What about coal? This can’t be defended

The current crisis could either regulate the situation in Poland’s energy sector by rapidly withdrawing coal assets in line with market signals, or strengthen Poland’s position as a poorly reputed coal-dependent country with ever higher financial costs.

According to the think tank, subsidizing mines and covering losses for NABE’s CGUs for several years or several dozen means very high costs for the national budget. It is estimated that losses from NABE, which will have to be covered by tax-funded public aid or energy bills, could exceed PLN 31 billion by 2040.

In 2020, the hard coal sector recorded losses of more than 4.4 billion PLN. WiseEuropa reports that on this basis, it is possible to estimate the approximate initial annual value of the subsidies that the hard coal mining sector will have to receive at around PLN 6 billion.

Bukowski emphasizes that the annual cost of both solutions in the forecast horizon will thus exceed the spending of the state budget on culture or social assistance, which in 2021 amounted to PLN 3.1 billion and PLN 4.1 billion, respectively.

The coal disposal process proposed by the national authorities is separate from market laws and economic factors. Generating emissions means that a high expenditure on CO2 emissions rights has to be incurred. The cost of certificates has already reached more than 80 euros per ton, and there have already been days when their prices rose above 90 euros.
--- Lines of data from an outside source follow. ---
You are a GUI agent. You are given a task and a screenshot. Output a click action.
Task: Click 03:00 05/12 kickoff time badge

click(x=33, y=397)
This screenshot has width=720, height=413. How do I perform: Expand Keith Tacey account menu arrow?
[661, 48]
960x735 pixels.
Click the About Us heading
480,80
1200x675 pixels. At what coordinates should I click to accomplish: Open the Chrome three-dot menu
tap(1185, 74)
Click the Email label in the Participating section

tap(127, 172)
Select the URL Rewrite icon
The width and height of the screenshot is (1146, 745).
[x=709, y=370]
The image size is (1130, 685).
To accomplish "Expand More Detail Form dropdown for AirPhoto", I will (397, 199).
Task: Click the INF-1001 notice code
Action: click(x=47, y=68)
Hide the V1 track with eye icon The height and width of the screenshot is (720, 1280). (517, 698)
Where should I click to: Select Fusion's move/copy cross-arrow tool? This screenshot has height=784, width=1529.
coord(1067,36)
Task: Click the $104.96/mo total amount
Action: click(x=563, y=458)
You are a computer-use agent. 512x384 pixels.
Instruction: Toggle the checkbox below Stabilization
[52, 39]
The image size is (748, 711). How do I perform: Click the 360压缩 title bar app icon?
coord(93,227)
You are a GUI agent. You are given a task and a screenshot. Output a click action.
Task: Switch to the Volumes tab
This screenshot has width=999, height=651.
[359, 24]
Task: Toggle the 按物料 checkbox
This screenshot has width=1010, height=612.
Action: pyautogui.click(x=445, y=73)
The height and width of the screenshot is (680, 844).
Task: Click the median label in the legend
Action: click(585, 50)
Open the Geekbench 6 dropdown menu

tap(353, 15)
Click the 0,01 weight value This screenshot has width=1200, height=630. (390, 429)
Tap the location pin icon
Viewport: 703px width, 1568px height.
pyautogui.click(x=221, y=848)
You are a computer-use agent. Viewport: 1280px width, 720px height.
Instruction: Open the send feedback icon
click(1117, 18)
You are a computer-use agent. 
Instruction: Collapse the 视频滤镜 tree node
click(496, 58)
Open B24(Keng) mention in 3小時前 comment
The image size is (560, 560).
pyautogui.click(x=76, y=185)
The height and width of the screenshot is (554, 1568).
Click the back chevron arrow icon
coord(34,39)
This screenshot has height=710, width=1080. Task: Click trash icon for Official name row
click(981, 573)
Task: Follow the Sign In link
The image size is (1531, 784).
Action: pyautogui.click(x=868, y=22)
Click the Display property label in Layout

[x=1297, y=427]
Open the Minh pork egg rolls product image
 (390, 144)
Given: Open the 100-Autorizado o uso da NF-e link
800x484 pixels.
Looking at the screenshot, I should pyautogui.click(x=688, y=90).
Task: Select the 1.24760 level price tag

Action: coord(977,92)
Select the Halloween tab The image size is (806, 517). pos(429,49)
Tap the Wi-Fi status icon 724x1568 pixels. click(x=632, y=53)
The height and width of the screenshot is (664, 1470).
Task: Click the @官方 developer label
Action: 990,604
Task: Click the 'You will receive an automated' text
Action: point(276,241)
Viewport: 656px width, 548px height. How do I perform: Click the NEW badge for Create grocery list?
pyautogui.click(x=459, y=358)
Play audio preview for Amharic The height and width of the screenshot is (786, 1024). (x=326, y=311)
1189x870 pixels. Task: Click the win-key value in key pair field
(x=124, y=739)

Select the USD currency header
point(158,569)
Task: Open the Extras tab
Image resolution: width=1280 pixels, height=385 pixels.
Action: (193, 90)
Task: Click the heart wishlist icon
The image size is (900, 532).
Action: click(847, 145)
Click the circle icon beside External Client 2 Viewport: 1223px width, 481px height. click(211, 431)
Another upward path is inevitable.

– The creation of NABE also means a large concentration of generating units in the hands of one entity, thus weakening competition among electricity producers, which will inevitably affect energy prices – WiseEuropa estimates.

The report indicated that the establishment of the agency will have a negative impact on energy prices in the long run, as it will involve a slower withdrawal from the market for unprofitable subsidized sources and thus slower entry of new, cheaper sources into the market. This would increase the overall costs of maintaining the power system.

Bukowski argues that it is not necessary to establish a NABE to ensure a safe power supply to the system. One option is to support the strategic reserve on a competitive basis, rather than through ownership restructuring. – In the context of EU state aid regulations, it would be easier to implement an open competitive mechanism for different entities than a solution aimed at state aid for a single enterprise with a dominant market position – wrote the head of WiseEuropa.

According to the think tank, the appointment of a single consolidated entity is also not necessary to facilitate access to investment funds for energy companies. The difficulties they face in accessing capital are not due to the fact that they have carbon assets, but to the financial sector’s concerns that these assets can be held and backed against economic accounting. Thus the stated goal of creating NABE can be achieved by adopting credible plans to convert and withdraw unprofitable coal assets within existing companies – says Bukowski.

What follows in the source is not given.